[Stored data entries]
▶

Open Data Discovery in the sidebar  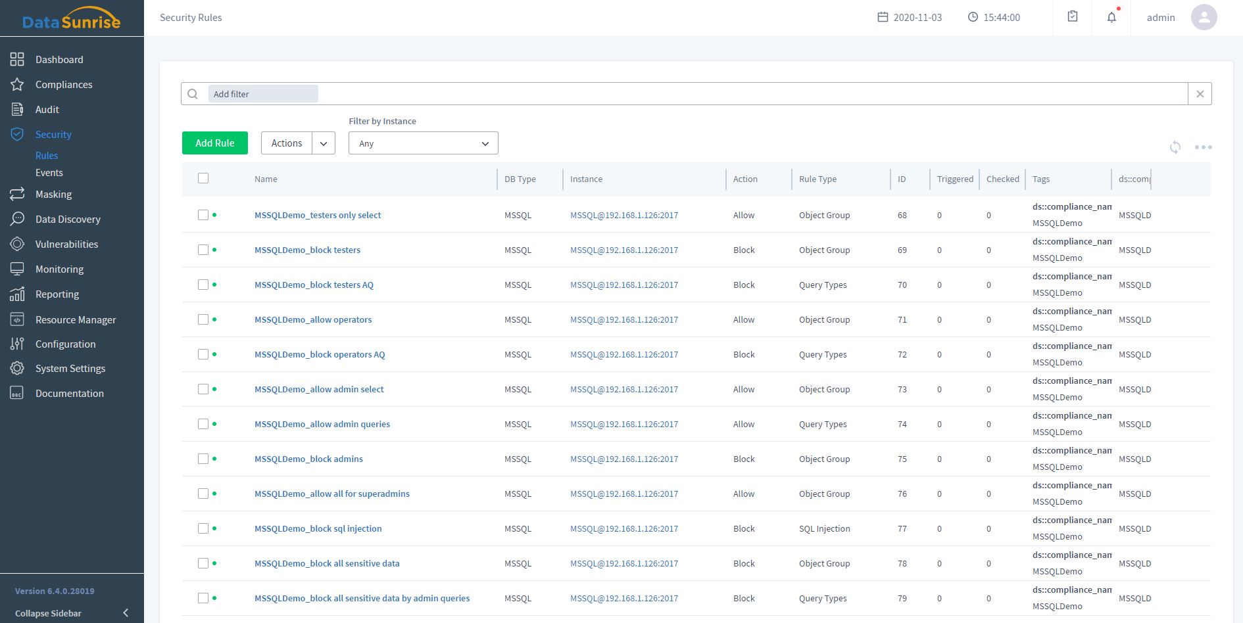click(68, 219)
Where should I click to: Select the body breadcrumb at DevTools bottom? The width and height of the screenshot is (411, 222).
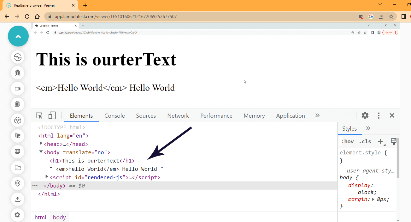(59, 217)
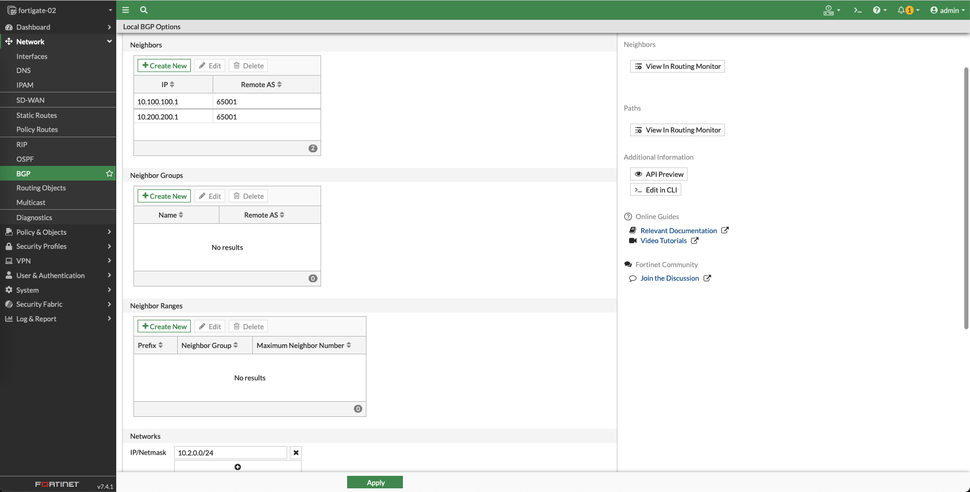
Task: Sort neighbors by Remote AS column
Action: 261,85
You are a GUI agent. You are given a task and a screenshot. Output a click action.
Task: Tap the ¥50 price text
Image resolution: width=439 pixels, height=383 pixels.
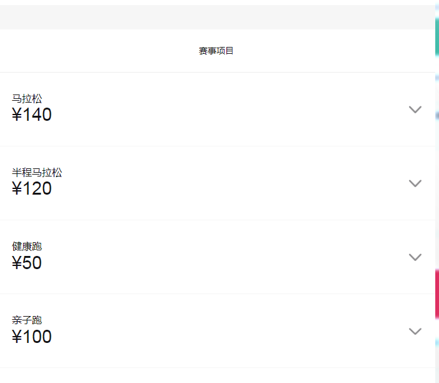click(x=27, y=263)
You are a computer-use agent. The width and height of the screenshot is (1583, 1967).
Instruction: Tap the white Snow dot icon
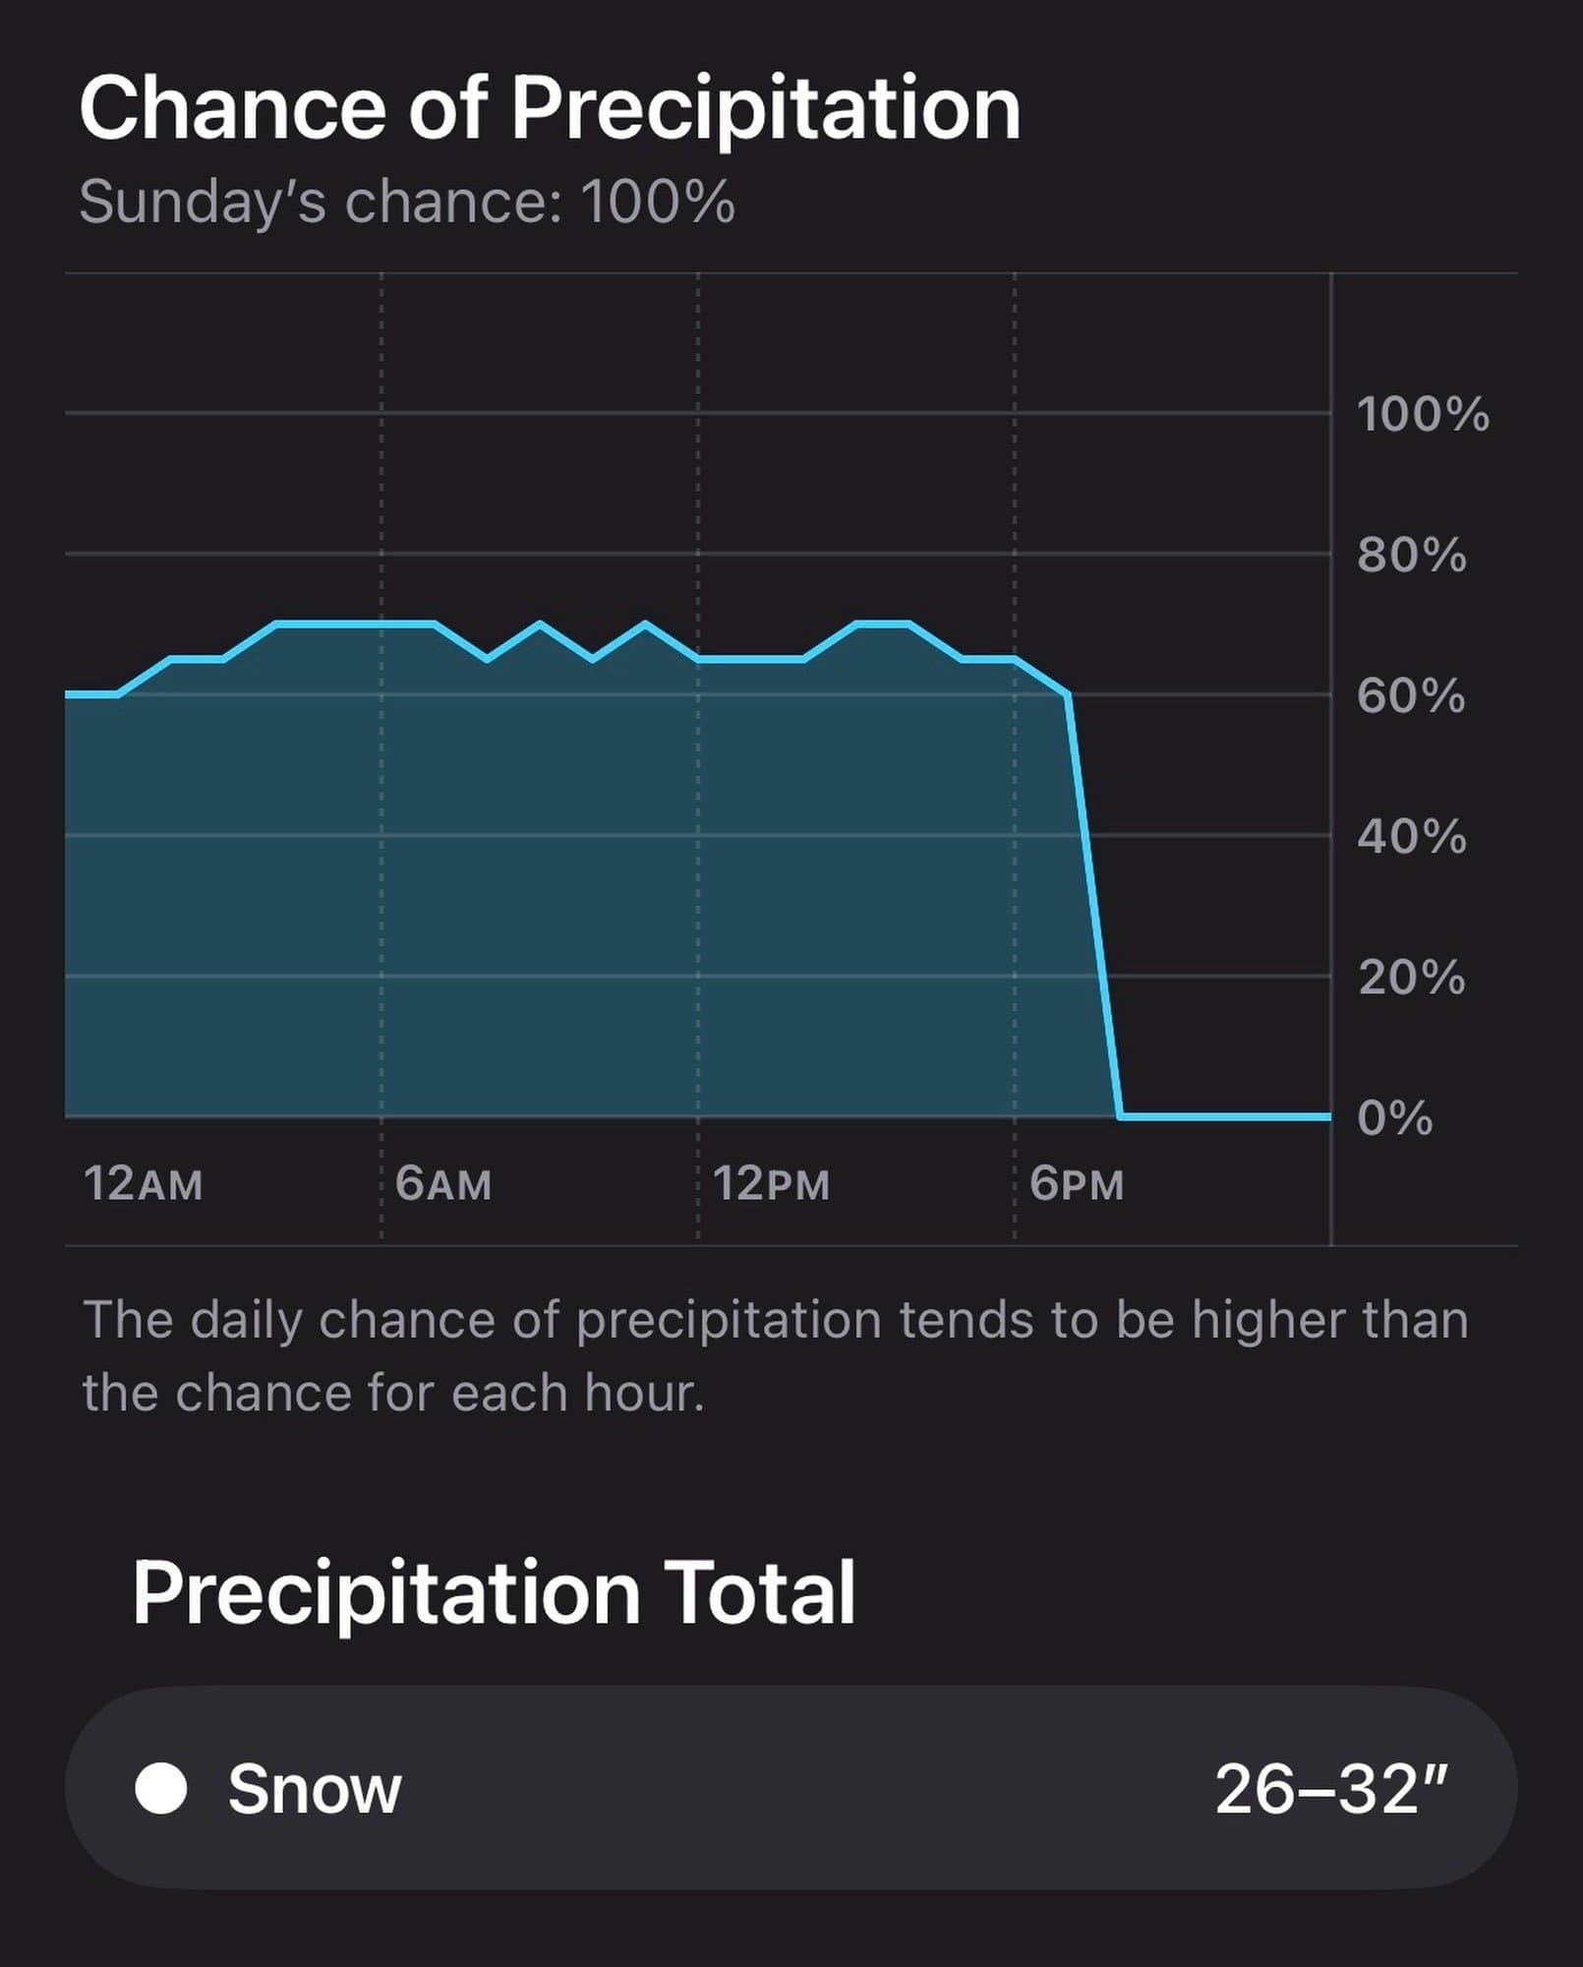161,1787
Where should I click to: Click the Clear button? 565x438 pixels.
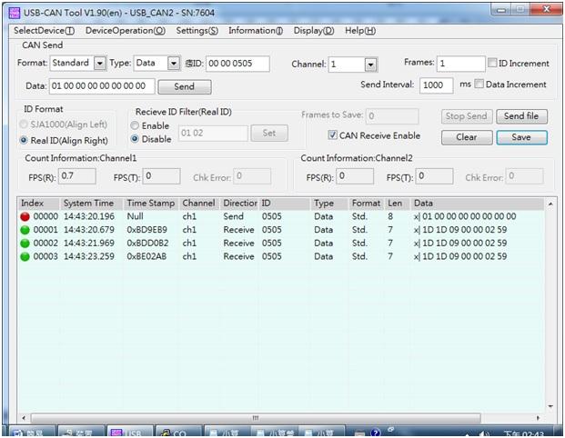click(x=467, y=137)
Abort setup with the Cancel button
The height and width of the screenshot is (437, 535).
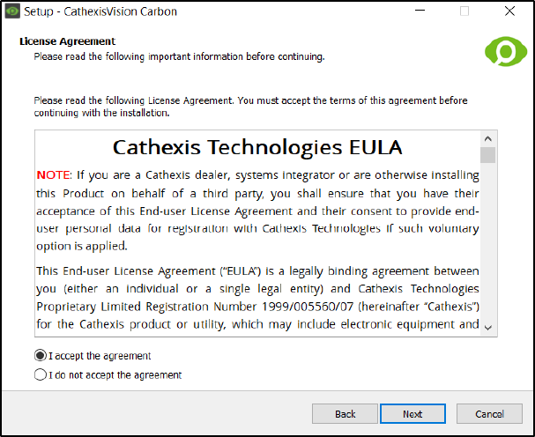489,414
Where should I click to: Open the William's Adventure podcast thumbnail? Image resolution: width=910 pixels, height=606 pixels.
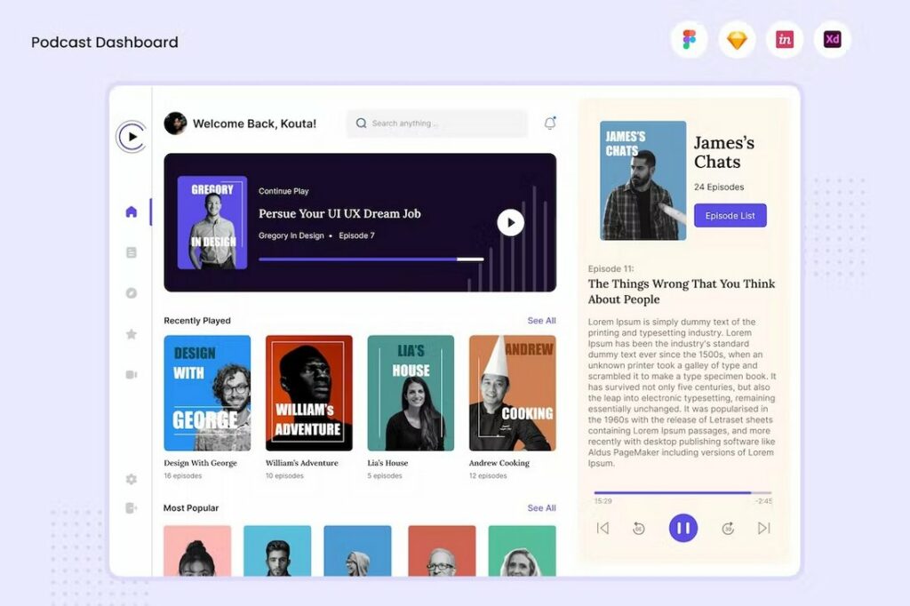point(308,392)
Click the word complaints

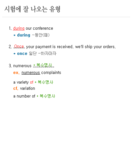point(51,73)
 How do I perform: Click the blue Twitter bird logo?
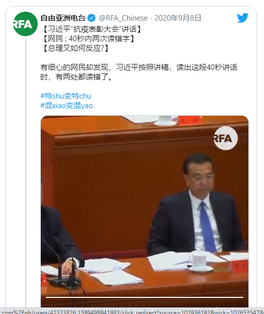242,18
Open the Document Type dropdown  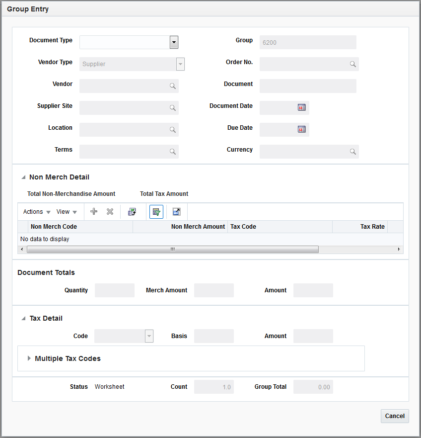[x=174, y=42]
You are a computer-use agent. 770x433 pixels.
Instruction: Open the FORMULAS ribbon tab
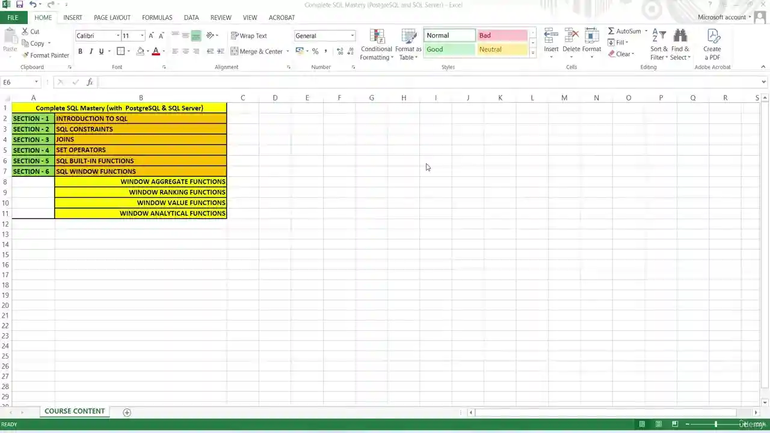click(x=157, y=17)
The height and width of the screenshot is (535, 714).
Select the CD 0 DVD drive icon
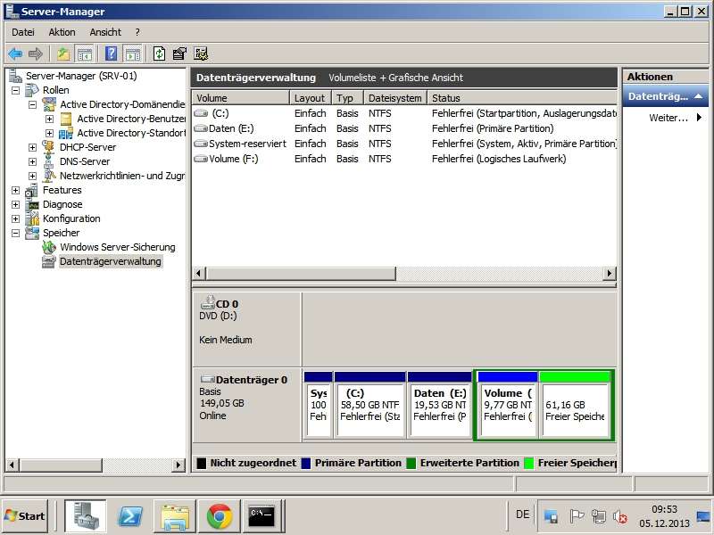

◀

● **Exercise**:
Reproduce each line above that contains "computer".

● **Exercise answer**:
You are a computer-use agent. The width and height of the screenshot is (1583, 1967).
You are a computer-use agent. 770x433 pixels.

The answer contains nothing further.